Das cerca de 3,8 mil pessoas prejudicadas pelo Consórcio Nacional Garibaldi, no início da década de 1990, pelo menos metade ainda não recebeu os valores aos quais tem direito, apesar de o pagamento estar sendo feito desde 2007 pela Justiça Federal. Os créditos de ressarcimento são oriundos dos R$ 10 milhões arrecadados pela condenação criminal de um dos principais sócios do consórcio, o ex-deputado estadual Antônio Celso Garcia, o Tony Garcia. No entanto, o prejuízo total causado pelo consórcio é calculado em R$ 40 milhões. O restante do pagamento às vítimas deve ser oriundo da ação de falência, que ainda tramita na Justiça.

De acordo com o juiz federal Vicente de Paula Ataíde Junior, como as vítimas estão distribuídas por todo o território nacional, muitas delas não têm acesso à informação sobre o ressarcimento. “O Ministério Público Federal (MPF) ajudou mandando cartas a todos os lesados e também colocamos editais em todas as varas federais, mas ainda assim temos dificuldade em comunicá-los porque muitos mudaram de endereço, faleceram ou até mesmo pararam de acompanhar o processo por já ter se passado muito tempo”, avalia.

Os valores de ressarcimento vão desde R$ 1 mil até R$ 112 mil – caso específico de uma empresa. O juiz também explica que, como o valor de R$ 10 milhões é insuficiente para pagar toda a dívida, foi feita uma divisão proporcional dos valores. Os nomes das pessoas que têm direito a receber parte do prejuízo foram levantados em perícia judicial, mas Ataíde Junior garante que podem aparecer outras vítimas que não estão na lista. “Vamos esperar entre seis meses e um ano. Se essas pessoas não aparecerem, faremos uma redistribuição, incluindo outras vítimas que não estão nessa primeira lista”, explica.

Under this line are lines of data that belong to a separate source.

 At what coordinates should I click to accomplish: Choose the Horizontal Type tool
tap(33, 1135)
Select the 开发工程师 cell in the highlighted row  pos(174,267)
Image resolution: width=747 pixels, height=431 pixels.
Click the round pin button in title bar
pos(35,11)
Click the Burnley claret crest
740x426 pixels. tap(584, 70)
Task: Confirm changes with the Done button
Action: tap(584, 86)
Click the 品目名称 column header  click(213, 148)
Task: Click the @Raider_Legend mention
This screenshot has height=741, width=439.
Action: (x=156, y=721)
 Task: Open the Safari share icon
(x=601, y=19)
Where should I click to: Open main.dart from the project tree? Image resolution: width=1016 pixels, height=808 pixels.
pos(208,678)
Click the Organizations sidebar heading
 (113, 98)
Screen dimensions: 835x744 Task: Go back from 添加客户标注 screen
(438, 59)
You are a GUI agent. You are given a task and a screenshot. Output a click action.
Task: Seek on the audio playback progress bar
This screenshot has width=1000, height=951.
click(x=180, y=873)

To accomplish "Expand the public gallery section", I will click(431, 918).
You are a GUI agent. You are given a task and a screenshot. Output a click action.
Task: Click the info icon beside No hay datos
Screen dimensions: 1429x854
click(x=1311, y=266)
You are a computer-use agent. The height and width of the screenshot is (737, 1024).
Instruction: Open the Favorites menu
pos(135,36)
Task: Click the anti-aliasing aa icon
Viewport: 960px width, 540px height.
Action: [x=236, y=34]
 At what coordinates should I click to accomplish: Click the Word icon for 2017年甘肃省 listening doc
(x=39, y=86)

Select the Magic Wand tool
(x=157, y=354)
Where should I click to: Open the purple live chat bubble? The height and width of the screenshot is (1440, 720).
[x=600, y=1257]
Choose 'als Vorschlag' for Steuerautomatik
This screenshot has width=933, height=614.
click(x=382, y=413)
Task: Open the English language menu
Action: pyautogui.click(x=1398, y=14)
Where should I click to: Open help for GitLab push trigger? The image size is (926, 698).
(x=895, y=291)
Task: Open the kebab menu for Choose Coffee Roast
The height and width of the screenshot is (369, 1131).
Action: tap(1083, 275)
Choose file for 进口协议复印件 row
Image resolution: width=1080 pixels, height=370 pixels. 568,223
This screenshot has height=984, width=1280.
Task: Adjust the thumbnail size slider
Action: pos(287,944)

O proprietário de um mercado do bairro Pinheirinho, Harri Mertz, é um dos consorciados lesados que ainda não sabiam que o pagamento estava sendo feito. “Estou sabendo agora desse pagamento. Já tinha perdido a esperança de receber esse dinheiro, ia até jogar os papéis do processo fora”, comenta. Ele quitou quase 50% de um automóvel, na década de 1990, quando ainda morava no interior do Estado. De acordo com cálculo feito por seu advogado, há cerca de dois anos, o valor atualizado do prejuízo seria de R$ 3 mil.

Ressarcimento

Os nomes dos clientes do Consórcio Nacional Garibaldi, que foram relacionadas em perícia judicial e têm direito ao ressarcimento, está disponível no site www5.jfpr.jus.br/consorciogaribaldi. A retirada dos valores pode ser feita diretamente em agências da Caixa Econômica Federal, pois foram criadas contas individuais em nome de cada um dos prejudicados. Para efetuar o recebimento, as vítimas listadas precisam apresentar somente um documento de identidade. No caso daqueles que já são falecidos, os herdeiros devem procurar a Justiça Federal para comprovar o óbito e solicitar os valores. A Justiça Federal também colocou à disposição das vítimas um telefone para tirar dúvidas, que é o (41) 3313-4580 (contato: Celso Xavier).